Introduction
This Code-Along was made for a talk on Datalad in the HPC-NRW seminar. It consists out of two parts: The first one has some basic usage in it, while the second one deals with the usage of Datalad on a cluster. The exercises shown here are self-made, the setup for the second example is based on this paper.
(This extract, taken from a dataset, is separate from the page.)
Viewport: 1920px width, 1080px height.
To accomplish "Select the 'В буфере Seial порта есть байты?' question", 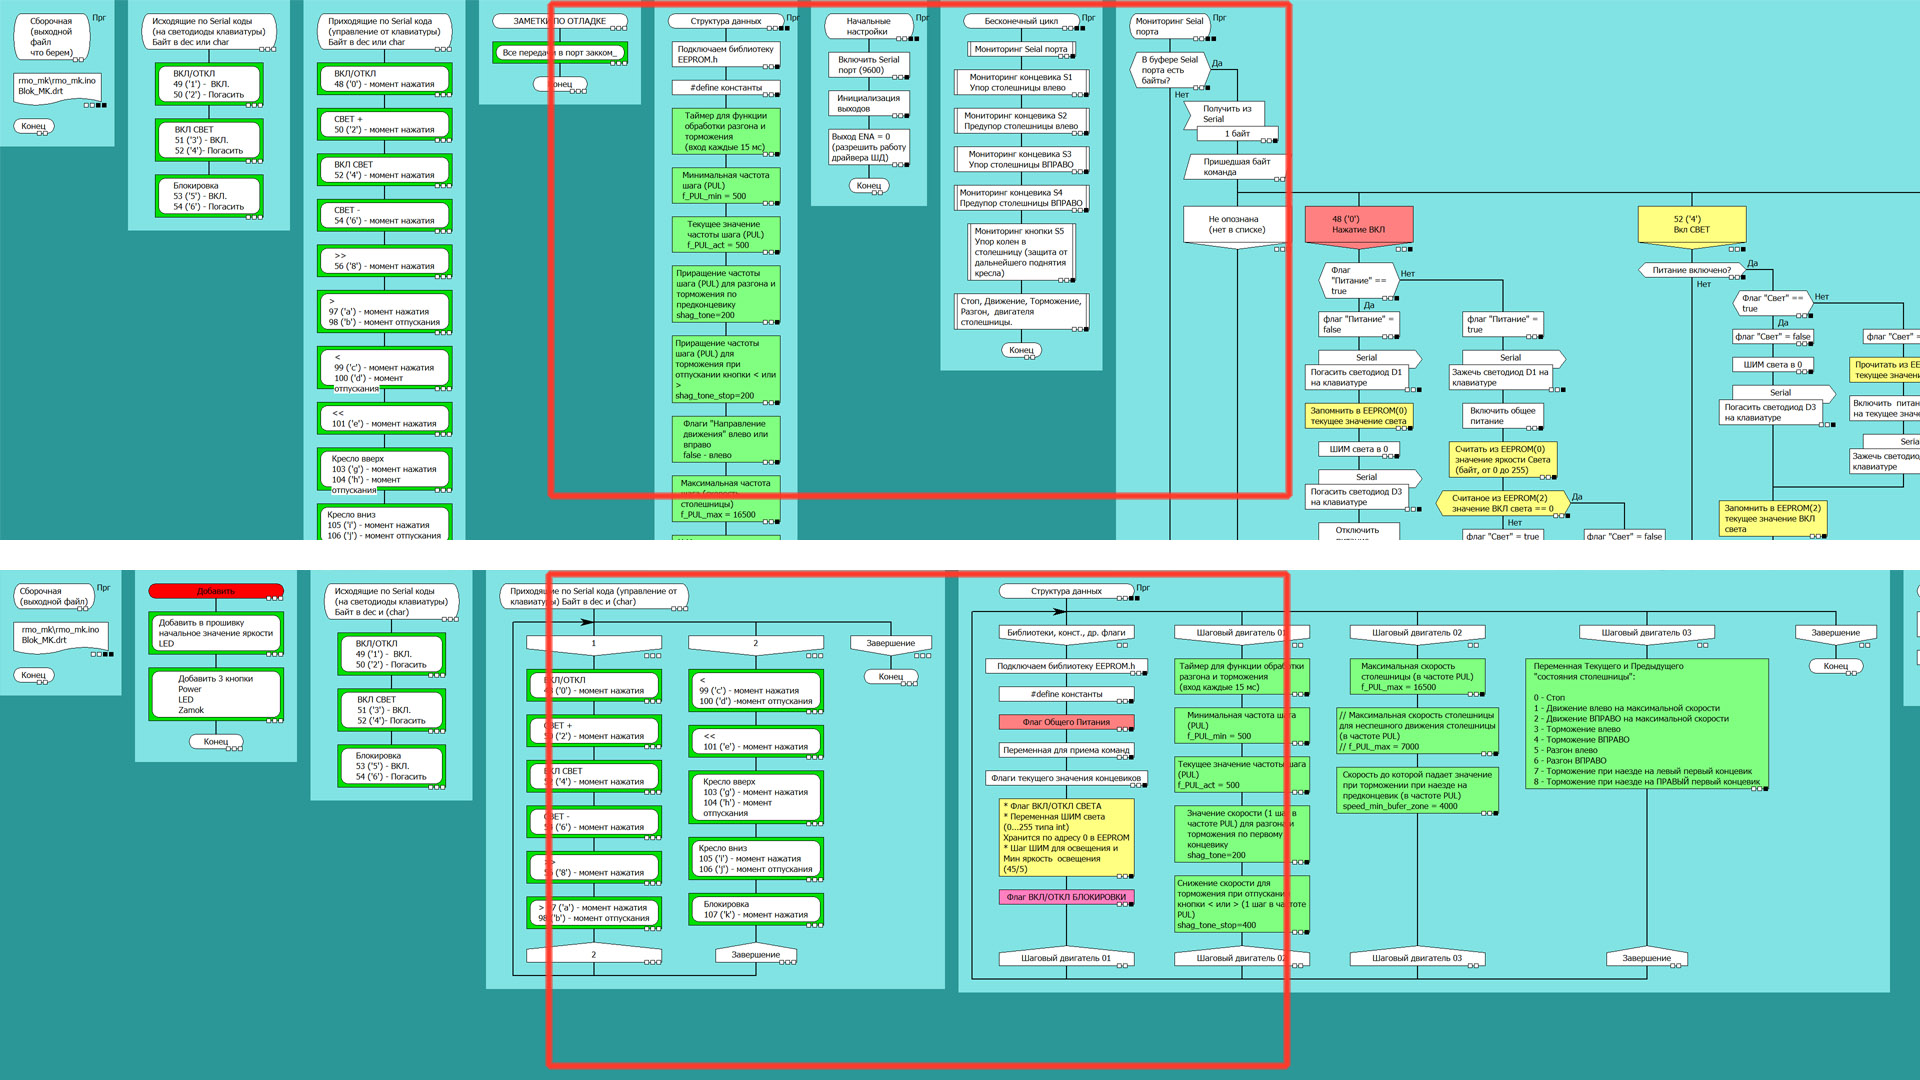I will pyautogui.click(x=1169, y=70).
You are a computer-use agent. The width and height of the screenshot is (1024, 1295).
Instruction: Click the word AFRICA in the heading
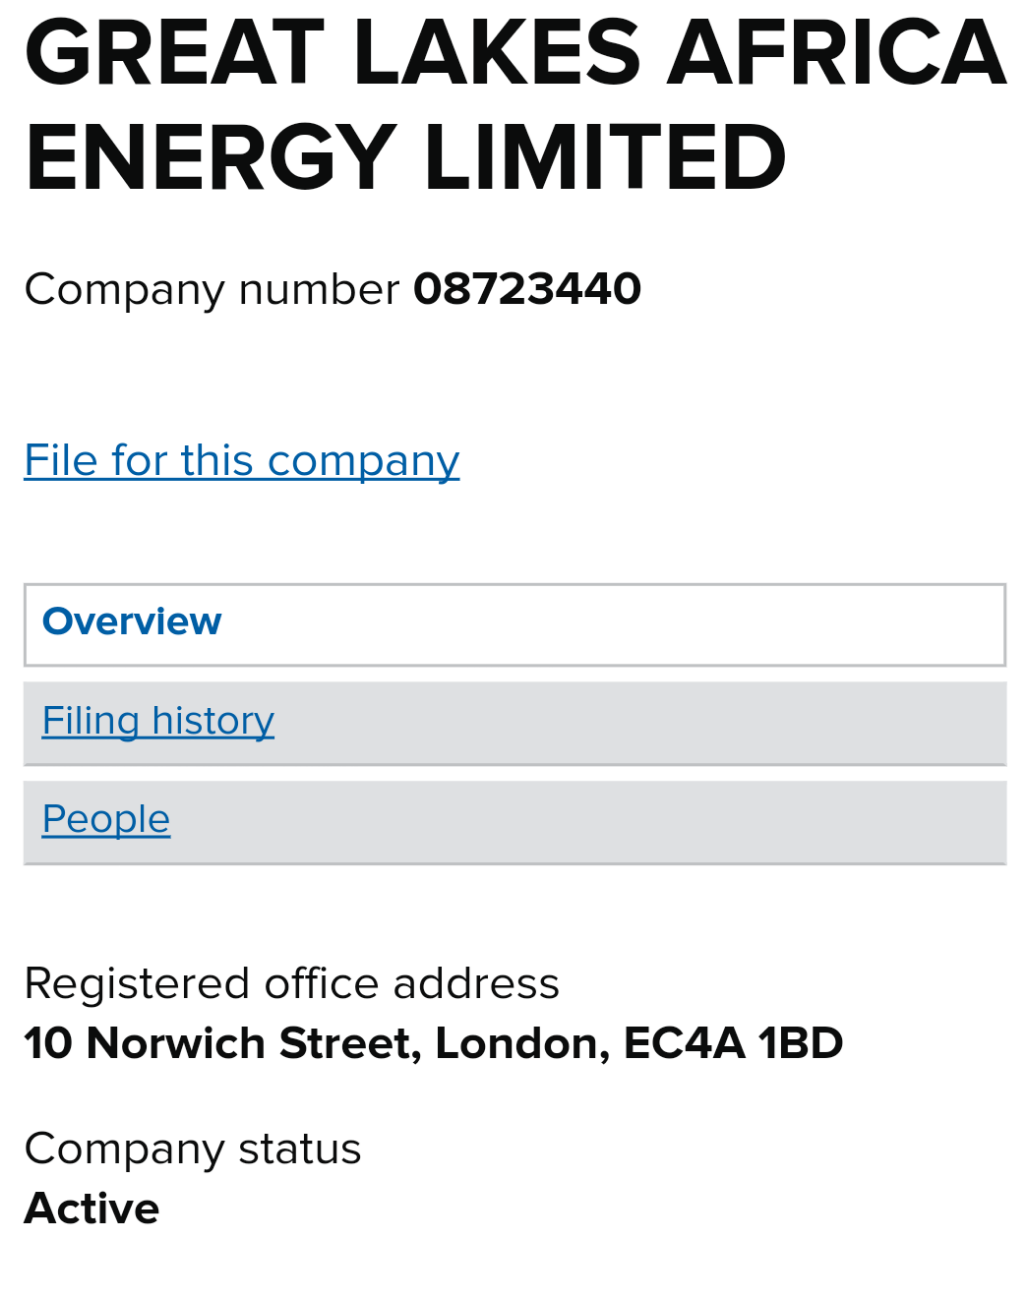(835, 54)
Furthermore, the author would like to acknowledge other helpful resources, that make sense for the usage of Datalad. In particular: The Datalad handbook and the cheatsheet, as well as the documentation for git-annex.
Docker setup
If you want to foo along in an encapsulated docker environment, feel free to use the following configuration:
FROM fedora:40
WORKDIR /home/root
RUN dnf update -y
RUN dnf install -y wget datalad pip vim
ARG user=dataladuser
ARG group=dataladuser
ARG uid=1000
ARG gid=1000
RUN groupadd -g ${gid} ${group}
RUN useradd -u ${uid} -g ${group} -m ${user} # <--- the '-m' create a user home directory
# Switch to user
USER ${uid}:${gid}
WORKDIR /home/dataladuser
RUN git config --global user.email "j_kuhl19@uni-muenster.de"
RUN git config --global user.name "Justus Kuhlmann"
RUN pip3 install numpy scipy matplotlib
Run this by copying this into a Dockerfile, besure to change the git config
parameters then use
docker build -t datalad .
docker run -it datalad
to build and run the container.
Part 1: Datalad basics
Install datalad
Install datalad in which ever way is possible. Look at
pip3 install datalad-installer
datalad-installer
how this is possible the easiest. On fedora, you can use
dnf install datalad
on Ubuntu, you can use
apt install git git-annex
pip3 install datalad
Create a new dataset
We have data, that someone produced (maybe it was us, maybe it was one of our collaborators) and we only need to analyse it. Practically, this data is already published as a Datalad dataset, that we will download in just a moment. To speed things up a little, I have already made a python script for you to try and analyse this.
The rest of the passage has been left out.